## STATED EXERCISE
Please reproduce each of the following entries word for word, keeping every line as it stands.

## DATA ROWS
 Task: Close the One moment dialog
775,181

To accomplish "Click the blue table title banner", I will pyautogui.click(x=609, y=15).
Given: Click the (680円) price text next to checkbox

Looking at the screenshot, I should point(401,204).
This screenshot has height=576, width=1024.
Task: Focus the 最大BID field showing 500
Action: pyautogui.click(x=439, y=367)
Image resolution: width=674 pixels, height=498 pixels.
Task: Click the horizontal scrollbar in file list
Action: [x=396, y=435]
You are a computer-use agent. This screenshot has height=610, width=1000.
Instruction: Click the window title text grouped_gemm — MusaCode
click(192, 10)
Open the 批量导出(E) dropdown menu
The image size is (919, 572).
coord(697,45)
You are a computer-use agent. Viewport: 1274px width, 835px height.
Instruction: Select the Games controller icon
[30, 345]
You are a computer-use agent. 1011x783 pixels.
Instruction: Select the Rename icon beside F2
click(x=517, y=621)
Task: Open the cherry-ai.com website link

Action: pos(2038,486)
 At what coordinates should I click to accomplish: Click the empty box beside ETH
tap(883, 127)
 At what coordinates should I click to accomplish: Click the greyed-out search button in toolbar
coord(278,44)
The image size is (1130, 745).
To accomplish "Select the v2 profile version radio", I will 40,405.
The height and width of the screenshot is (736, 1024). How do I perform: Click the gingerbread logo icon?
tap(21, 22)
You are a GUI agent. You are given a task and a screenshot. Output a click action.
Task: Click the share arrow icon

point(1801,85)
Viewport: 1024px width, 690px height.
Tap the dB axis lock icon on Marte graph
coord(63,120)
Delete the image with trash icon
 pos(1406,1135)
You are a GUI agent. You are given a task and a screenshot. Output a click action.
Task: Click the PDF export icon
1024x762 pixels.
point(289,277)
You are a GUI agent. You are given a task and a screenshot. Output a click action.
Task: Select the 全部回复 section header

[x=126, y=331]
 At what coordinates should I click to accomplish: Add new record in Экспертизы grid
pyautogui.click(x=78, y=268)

## SOLUTION FOR THIS TASK
 Task: Close the One moment dialog
775,181

To accomplish "Click the blue table title banner", I will pyautogui.click(x=609, y=15).
Given: Click the (680円) price text next to checkbox

Looking at the screenshot, I should point(401,204).
This screenshot has height=576, width=1024.
Task: Focus the 最大BID field showing 500
Action: pyautogui.click(x=439, y=367)
Image resolution: width=674 pixels, height=498 pixels.
Task: Click the horizontal scrollbar in file list
Action: [x=396, y=435]
You are a computer-use agent. This screenshot has height=610, width=1000.
Instruction: Click the window title text grouped_gemm — MusaCode
click(192, 10)
Open the 批量导出(E) dropdown menu
The image size is (919, 572).
coord(697,45)
You are a computer-use agent. Viewport: 1274px width, 835px height.
Instruction: Select the Games controller icon
[30, 345]
You are a computer-use agent. 1011x783 pixels.
Instruction: Select the Rename icon beside F2
click(x=517, y=621)
Task: Open the cherry-ai.com website link

Action: pos(2038,486)
 At what coordinates should I click to accomplish: Click the empty box beside ETH
tap(883, 127)
 At what coordinates should I click to accomplish: Click the greyed-out search button in toolbar
coord(278,44)
The image size is (1130, 745).
To accomplish "Select the v2 profile version radio", I will 40,405.
The height and width of the screenshot is (736, 1024). How do I perform: Click the gingerbread logo icon?
tap(21, 22)
You are a GUI agent. You are given a task and a screenshot. Output a click action.
Task: Click the share arrow icon

point(1801,85)
Viewport: 1024px width, 690px height.
Tap the dB axis lock icon on Marte graph
coord(63,120)
Delete the image with trash icon
 pos(1406,1135)
You are a GUI agent. You are given a task and a screenshot. Output a click action.
Task: Click the PDF export icon
1024x762 pixels.
point(289,277)
You are a GUI agent. You are given a task and a screenshot. Output a click action.
Task: Select the 全部回复 section header

[x=126, y=331]
 At what coordinates should I click to accomplish: Add new record in Экспертизы grid
pyautogui.click(x=78, y=268)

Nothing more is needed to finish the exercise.